The Conservative Party, which rejected the national elections in opposition to the new democratic constitution, has now agreed to take part in local elections in October to give a voice to calls by the Afrikaner minority for self-determination.

But with the party's popularity among many rural whites evaporating, political analysts say the Conservatives, who were once the main white rival to the former ruling National Party (NP) and won 39 percent in the 1989 apartheid-era parliamentary elections, are now unlikely to muster substantial support.

Old order changed

``They missed the boat by believing erroneously too much in their own power,'' said Robert Schrire, a political scientist at the University of Cape Town. ``The power of the right wing was based on the old order and when that changed it became irrelevant. They are desperately trying to regain a voice but recognized too late that in the new order only people in office will have a say.''

The Afrikaners, descendants of Dutch settlers who make up about 3 million of the country's 5 million whites, largely voted for the NP, or for the Freedom Front of former defense chief General Constand Viljoen, who pragmatically broke with the right-wing boycott just before the elections and decided to work with the new black rulers.

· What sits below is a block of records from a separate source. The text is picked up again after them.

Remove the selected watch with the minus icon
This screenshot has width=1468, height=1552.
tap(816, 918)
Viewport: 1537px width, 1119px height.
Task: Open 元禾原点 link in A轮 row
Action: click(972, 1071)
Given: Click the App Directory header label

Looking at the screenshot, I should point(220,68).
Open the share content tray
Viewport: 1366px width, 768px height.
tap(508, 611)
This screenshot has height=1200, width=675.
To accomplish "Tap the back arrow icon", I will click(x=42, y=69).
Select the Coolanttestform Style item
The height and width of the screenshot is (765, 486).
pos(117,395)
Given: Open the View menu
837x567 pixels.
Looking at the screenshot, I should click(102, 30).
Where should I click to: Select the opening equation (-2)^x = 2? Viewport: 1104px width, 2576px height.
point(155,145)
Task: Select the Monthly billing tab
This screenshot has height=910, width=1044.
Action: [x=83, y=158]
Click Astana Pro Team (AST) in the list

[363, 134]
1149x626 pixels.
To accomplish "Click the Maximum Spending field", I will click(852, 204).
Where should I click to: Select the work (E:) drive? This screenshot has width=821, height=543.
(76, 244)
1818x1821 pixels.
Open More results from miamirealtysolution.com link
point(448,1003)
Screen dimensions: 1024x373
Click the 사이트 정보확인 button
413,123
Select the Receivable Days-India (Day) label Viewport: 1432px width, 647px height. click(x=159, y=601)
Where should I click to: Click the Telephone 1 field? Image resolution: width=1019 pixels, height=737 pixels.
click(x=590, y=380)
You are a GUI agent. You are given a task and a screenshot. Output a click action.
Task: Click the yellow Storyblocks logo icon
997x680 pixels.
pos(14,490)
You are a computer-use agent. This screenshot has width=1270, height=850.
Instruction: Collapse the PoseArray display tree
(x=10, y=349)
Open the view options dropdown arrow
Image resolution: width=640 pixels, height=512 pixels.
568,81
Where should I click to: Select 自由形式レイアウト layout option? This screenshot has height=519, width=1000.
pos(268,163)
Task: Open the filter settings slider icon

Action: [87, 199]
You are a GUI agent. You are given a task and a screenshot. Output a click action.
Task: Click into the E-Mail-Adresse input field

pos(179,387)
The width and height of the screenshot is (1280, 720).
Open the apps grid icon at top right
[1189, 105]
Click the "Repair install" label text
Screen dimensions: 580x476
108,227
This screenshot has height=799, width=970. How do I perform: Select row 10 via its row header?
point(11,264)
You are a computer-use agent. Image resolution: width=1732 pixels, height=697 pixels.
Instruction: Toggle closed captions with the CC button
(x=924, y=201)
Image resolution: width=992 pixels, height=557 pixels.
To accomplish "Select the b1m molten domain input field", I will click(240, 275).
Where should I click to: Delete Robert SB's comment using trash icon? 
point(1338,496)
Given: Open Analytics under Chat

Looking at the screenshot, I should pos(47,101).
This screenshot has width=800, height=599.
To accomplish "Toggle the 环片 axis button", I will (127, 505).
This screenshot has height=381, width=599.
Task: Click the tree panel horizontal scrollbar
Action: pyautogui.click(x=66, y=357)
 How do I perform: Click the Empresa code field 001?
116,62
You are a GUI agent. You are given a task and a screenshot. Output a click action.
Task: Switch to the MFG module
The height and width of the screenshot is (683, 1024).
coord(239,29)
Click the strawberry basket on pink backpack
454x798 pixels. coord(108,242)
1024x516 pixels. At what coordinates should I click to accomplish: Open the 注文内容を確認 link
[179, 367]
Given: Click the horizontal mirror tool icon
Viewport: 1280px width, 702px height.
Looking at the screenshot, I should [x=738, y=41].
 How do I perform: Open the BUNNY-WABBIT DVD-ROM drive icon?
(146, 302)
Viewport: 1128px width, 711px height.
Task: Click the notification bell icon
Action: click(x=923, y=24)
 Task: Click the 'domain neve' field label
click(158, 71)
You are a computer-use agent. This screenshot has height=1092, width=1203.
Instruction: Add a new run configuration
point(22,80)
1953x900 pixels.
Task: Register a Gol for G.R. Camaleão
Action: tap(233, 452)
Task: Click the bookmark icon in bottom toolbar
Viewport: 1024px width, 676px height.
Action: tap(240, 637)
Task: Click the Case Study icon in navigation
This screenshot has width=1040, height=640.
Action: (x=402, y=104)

Perhaps nowhere is the right wing's demise more evident than in Ventersdorp, the town in the conservative Afrikaner heartland that became synonymous with the country's extremist and feared neofascists.

With Terre Blanche's henchmen facing charges of sabotage from a pre-electoral bombing campaign and begging the new black-led government for amnesty, power has dissipated for the man who once took democracy negotiators hostage and tried to prop up a homeland dictator, Lucas Mangope.

Since the elections last year, Ventersdorp has been merged with a next-door sprawling black township of Tshing by a new interim town council. Since then, the AWB has lost its ability to intimidate townspeople.

``Everything is more relaxed now. The rough attitude is gone. Those AWB people are very quiet now,'' said Isaac Banda, a black member of the new multiracial interim town council.

``Maybe they are planning something to disrupt the elections. But maybe they are quiet because they know they have no power,'' Mr. Banda said.

Terre Blanche plans to boycott the local elections as he did last April's national one, essentially pushing himself further to the margins of politics.

``Their influence and profile has waned greatly since April. They are very quiet now. The most they get are 10 people at a rally,'' said town clerk Gerrie Hermann. Local police reported no violent incidents or assaults on blacks like in times past.

Rumors abound that the AWB is closing its Ventersdorp headquarters. Officials at the AWB office refused to talk to two reporters and escorted them to the door.

The local branch of the Conservative Party is glum about the registration for local elections which began on Jan. 27. Some 22 million voters are expected to be registered nationwide, and as in Ventersdorp, most white-dominated councils are expected to pass into the hands of the 5 to 1 black majority.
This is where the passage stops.